Work to be completed – Copy the records from the line that has "Viewport: 952px width, 650px height." through the line that has "[1404, 120]", swapping "Date Filed" for "Filing Date" and changing nothing else.

- - - -

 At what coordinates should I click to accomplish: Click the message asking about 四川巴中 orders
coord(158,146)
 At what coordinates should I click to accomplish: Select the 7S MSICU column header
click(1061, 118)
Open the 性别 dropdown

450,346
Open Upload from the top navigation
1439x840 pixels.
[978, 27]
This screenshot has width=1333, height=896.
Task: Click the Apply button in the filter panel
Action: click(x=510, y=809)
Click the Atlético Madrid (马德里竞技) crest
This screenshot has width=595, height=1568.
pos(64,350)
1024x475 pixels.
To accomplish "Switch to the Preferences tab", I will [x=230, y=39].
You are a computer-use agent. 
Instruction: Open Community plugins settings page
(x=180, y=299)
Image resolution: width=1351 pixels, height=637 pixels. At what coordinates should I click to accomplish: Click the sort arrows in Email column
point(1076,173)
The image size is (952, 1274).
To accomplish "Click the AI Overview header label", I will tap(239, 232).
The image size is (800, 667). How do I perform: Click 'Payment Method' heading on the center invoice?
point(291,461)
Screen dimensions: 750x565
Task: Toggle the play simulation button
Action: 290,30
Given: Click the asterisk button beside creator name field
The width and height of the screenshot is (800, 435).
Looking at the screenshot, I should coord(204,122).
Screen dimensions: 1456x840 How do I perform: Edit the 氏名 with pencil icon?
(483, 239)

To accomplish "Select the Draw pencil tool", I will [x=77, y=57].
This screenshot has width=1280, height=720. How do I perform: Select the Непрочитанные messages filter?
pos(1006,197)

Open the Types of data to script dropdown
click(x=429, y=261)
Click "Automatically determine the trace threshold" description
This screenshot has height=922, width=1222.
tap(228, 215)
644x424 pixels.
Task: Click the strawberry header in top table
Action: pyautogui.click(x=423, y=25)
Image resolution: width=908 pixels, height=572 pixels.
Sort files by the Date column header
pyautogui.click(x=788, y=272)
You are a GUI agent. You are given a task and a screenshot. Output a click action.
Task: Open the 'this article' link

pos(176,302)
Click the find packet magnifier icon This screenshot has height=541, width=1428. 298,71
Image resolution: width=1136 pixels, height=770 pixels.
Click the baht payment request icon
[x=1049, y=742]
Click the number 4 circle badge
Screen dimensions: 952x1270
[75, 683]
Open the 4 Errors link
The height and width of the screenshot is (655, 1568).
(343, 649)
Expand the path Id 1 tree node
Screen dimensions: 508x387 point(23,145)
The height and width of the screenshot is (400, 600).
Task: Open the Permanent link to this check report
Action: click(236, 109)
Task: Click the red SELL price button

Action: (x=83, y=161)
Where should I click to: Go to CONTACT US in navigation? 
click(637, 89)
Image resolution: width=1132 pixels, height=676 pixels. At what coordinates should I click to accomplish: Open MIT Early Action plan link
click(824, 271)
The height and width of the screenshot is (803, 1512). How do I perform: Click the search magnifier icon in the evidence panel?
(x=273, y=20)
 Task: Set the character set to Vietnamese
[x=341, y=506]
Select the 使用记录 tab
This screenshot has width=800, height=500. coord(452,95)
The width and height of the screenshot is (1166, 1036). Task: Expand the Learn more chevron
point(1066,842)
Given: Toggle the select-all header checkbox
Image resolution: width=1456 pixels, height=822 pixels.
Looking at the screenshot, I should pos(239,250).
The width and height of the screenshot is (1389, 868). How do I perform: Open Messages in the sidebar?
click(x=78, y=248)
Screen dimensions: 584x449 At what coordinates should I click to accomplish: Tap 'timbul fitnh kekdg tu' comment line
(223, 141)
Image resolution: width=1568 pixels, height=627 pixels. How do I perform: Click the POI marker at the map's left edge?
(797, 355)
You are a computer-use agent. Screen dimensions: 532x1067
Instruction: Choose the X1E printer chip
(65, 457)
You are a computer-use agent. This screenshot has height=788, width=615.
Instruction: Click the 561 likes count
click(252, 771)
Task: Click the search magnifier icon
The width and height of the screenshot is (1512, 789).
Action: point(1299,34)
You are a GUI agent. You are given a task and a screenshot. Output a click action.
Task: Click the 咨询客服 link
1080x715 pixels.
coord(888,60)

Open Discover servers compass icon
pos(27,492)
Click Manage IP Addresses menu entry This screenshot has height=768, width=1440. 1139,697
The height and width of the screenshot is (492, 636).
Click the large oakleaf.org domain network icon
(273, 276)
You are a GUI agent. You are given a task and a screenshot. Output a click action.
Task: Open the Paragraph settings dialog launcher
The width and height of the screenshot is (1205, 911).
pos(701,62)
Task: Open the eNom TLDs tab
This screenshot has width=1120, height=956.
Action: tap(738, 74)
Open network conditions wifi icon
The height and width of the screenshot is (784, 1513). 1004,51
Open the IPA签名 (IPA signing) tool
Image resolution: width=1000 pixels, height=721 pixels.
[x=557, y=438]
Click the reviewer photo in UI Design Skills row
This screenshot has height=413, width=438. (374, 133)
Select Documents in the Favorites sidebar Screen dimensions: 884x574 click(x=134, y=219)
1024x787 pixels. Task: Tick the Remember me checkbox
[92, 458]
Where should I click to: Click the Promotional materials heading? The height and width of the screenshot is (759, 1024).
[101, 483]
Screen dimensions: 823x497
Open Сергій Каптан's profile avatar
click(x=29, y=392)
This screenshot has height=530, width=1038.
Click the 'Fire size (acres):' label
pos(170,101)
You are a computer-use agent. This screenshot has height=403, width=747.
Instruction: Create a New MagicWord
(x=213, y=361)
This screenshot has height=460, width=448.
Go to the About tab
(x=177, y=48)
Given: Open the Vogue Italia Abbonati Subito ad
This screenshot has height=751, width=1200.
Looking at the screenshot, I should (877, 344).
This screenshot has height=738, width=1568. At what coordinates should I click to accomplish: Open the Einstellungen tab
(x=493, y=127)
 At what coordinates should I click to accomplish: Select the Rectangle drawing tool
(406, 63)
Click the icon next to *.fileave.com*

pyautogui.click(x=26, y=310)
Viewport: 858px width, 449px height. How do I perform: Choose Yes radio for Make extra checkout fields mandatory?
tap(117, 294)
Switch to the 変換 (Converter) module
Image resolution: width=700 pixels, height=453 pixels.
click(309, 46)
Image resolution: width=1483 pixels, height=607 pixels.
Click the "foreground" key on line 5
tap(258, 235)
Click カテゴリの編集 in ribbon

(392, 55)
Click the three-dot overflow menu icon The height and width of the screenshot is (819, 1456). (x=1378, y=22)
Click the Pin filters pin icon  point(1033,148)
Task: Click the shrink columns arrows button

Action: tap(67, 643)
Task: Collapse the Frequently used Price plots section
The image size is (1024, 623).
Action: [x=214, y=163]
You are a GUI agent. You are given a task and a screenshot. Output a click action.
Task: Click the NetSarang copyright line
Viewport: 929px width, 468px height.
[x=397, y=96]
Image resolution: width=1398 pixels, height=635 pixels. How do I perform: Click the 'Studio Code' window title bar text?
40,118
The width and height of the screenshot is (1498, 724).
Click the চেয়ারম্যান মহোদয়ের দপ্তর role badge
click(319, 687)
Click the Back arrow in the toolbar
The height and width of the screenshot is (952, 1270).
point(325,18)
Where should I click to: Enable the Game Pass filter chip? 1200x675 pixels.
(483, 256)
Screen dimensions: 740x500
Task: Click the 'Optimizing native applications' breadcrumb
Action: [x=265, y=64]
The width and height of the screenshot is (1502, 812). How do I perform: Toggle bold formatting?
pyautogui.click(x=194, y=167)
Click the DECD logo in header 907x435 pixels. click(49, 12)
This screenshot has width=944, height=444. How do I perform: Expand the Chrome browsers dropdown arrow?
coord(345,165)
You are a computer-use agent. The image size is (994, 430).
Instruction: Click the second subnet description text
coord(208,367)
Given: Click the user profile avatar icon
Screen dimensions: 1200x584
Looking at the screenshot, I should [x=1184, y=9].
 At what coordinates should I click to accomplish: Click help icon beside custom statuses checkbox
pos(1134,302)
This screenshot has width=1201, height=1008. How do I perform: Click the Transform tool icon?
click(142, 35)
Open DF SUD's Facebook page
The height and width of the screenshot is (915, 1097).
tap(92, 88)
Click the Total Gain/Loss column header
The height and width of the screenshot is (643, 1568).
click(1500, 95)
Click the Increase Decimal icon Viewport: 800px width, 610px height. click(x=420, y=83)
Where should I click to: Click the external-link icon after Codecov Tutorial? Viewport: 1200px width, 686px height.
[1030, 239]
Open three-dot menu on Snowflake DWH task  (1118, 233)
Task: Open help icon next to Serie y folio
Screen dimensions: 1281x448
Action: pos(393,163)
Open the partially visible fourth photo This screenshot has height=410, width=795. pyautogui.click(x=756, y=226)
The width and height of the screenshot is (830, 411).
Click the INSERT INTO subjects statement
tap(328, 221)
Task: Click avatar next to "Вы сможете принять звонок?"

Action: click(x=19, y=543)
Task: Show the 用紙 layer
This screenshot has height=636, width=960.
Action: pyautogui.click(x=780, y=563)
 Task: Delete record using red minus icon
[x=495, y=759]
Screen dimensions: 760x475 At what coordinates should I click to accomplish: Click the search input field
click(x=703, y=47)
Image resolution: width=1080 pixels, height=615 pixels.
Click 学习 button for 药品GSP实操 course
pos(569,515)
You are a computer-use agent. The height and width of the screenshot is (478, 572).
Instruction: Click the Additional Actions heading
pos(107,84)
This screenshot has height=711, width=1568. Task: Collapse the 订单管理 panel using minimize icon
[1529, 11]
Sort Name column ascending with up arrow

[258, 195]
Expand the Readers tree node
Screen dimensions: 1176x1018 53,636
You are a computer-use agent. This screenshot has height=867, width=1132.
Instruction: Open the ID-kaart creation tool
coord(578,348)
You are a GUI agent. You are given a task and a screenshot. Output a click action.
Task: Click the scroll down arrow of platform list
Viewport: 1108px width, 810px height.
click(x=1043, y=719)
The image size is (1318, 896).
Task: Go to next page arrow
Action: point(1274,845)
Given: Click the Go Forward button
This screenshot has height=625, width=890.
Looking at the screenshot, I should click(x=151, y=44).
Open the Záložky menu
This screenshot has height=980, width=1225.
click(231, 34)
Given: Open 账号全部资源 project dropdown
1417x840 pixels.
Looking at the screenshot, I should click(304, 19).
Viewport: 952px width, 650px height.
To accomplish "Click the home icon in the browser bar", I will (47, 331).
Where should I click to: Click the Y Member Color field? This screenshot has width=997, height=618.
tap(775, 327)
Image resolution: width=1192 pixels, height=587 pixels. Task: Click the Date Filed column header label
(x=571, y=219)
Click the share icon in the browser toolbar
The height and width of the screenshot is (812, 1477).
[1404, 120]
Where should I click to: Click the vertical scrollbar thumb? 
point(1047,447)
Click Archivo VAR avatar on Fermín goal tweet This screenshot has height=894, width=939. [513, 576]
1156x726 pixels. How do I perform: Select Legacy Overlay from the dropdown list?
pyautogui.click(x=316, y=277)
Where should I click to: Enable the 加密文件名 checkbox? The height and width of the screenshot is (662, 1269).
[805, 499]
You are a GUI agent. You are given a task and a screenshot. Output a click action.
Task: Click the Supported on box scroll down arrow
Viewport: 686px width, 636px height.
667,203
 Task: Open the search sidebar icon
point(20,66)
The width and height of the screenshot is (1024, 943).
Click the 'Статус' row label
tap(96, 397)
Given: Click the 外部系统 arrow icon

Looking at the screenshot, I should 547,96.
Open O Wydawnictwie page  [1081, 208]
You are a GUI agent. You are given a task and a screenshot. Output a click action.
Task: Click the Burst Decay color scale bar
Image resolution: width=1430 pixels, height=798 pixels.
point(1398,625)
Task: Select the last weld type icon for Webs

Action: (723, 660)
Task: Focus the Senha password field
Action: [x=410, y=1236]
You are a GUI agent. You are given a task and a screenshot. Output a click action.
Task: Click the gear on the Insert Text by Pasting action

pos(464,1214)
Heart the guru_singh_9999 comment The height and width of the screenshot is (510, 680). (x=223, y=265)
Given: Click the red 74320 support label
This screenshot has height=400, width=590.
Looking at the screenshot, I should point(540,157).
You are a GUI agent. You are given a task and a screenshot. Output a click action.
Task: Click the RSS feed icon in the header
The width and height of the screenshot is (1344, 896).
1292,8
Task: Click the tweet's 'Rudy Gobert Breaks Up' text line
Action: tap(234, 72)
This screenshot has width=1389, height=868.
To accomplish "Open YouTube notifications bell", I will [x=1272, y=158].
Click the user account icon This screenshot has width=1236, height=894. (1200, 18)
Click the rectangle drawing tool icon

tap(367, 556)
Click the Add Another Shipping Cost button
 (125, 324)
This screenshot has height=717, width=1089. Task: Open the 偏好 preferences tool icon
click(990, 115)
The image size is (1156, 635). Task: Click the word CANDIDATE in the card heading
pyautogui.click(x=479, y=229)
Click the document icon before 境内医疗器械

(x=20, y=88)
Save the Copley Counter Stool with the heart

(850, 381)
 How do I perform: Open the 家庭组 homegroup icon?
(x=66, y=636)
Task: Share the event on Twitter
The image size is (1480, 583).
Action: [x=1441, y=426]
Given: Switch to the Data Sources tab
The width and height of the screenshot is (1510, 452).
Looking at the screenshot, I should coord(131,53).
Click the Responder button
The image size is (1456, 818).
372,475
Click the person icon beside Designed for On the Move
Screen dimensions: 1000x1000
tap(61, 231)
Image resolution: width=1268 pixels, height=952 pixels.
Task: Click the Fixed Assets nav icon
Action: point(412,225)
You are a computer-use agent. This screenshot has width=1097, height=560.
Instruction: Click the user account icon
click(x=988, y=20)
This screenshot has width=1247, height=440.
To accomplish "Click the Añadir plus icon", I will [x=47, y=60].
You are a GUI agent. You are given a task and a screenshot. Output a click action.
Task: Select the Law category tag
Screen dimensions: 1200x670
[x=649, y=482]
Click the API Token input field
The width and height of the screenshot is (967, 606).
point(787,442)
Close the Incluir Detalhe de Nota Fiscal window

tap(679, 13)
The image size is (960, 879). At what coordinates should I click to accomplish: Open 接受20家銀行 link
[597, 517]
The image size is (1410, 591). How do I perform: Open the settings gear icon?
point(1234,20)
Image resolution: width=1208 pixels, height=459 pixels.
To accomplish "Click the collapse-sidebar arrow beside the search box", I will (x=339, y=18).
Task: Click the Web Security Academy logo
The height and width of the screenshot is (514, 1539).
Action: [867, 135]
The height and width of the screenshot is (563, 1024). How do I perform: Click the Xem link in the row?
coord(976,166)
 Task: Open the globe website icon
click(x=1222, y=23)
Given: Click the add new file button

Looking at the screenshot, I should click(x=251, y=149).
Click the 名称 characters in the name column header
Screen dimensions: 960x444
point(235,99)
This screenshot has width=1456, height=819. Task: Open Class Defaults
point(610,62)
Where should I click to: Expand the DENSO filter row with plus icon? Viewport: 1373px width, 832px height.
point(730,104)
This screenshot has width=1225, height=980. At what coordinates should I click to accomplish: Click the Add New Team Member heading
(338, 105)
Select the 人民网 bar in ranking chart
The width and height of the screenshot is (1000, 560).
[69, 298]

- - - -

Exercise solution –
Viewport: 952px width, 650px height.
To accomplish "Click the home icon in the browser bar", I will (47, 331).
Where should I click to: Click the Y Member Color field? This screenshot has width=997, height=618.
tap(775, 327)
Image resolution: width=1192 pixels, height=587 pixels. Task: Click the Filing Date column header label
(x=571, y=219)
Click the share icon in the browser toolbar
The height and width of the screenshot is (812, 1477).
[1404, 120]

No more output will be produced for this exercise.